Humans, like all living things, are creatures of habit. The familiarity of my classroom spaces, whether indoor or outdoor, is profoundly comforting to me. The established structures and routines – the layout and furniture of the room (or patio), where everyone sits, the specific times we keep for prayer, discussion, board work, and listening all come together – a spatiotemporal synergy – to create an atmosphere of healthy safety that makes the gentle provocations and challenges needed for learning, growth, and even transformation possible. We can address ideas and issues in the unique space and time we have together because of its set-apart particularity. And stability, predictability, and repetition are integral ingredients for the very possibility of such work.

When I take students outside for Creaturely Theology, though, such routines and structures are out the window, literally. The changes and challenges of the seasons demand adaptability. We must be ever ready with open minds, hearts, and even hands to receive whatever is offered, moment by moment.

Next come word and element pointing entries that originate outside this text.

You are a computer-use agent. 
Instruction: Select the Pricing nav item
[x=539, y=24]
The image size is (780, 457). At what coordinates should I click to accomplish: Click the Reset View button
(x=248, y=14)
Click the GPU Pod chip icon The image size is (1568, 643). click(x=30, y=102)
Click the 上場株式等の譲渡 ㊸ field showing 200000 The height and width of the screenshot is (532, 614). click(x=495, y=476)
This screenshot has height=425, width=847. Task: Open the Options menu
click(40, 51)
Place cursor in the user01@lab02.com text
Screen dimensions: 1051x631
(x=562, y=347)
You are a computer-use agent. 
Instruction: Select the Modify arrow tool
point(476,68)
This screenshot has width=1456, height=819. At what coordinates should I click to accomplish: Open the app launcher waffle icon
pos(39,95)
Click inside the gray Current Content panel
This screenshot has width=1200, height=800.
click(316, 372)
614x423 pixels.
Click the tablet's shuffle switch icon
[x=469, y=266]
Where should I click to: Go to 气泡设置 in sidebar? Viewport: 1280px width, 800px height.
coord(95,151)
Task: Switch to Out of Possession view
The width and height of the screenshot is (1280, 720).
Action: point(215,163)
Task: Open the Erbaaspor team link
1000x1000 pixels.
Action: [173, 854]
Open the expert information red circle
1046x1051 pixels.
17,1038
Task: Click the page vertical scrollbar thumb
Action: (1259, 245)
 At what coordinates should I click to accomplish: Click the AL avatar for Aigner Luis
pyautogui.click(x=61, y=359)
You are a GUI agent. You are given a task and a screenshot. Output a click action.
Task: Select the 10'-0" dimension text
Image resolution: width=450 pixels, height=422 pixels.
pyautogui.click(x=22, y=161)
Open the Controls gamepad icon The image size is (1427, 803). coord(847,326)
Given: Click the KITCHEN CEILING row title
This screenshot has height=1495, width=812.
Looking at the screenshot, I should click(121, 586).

There are certainly rhythms and regularities. Throughout the semester we return to the same places again and again, often via the same trails and routes. Every time we arrive again to where we have been before, things are new. The cold browns and grays of January and February give way to rich, vibrant greens, and then whites, yellows, pinks, oranges, and blues, as herbaceous plants awaken and show off beautiful ephemeral blooms in March and April. In the cool, wet winter, we regularly encounter salamanders, small mammals, and ground-dwelling invertebrates, but as the world warms, the diversity of lives multiplies before our eyes. Flying insects appear seemingly from nowhere, and snakes, lizards, and turtles emerge from the subterranean slumber of brumation into the lengthening brightness and warmth.

Chorus frogs and spring peepers announce the inevitable coming warmth before we can feel or believe it. Overwintering birds depart and spring migrants arrive, transforming the diurnal soundscape, filling each holler and hilltop with new harmonies. Even aromas shift dramatically. The moldering, earthy wetness of winter gives way to the spice and sweet sap of buds unfurling and swelling into leaves and verdant new shoots greedily pressing through previous years’ detritus, pushing aside soil and rock, to meet the sun. Later in the semester, petrichor – the scent of warm rains on drying soil – lifts our spirits, even when our hair and clothes are dampened.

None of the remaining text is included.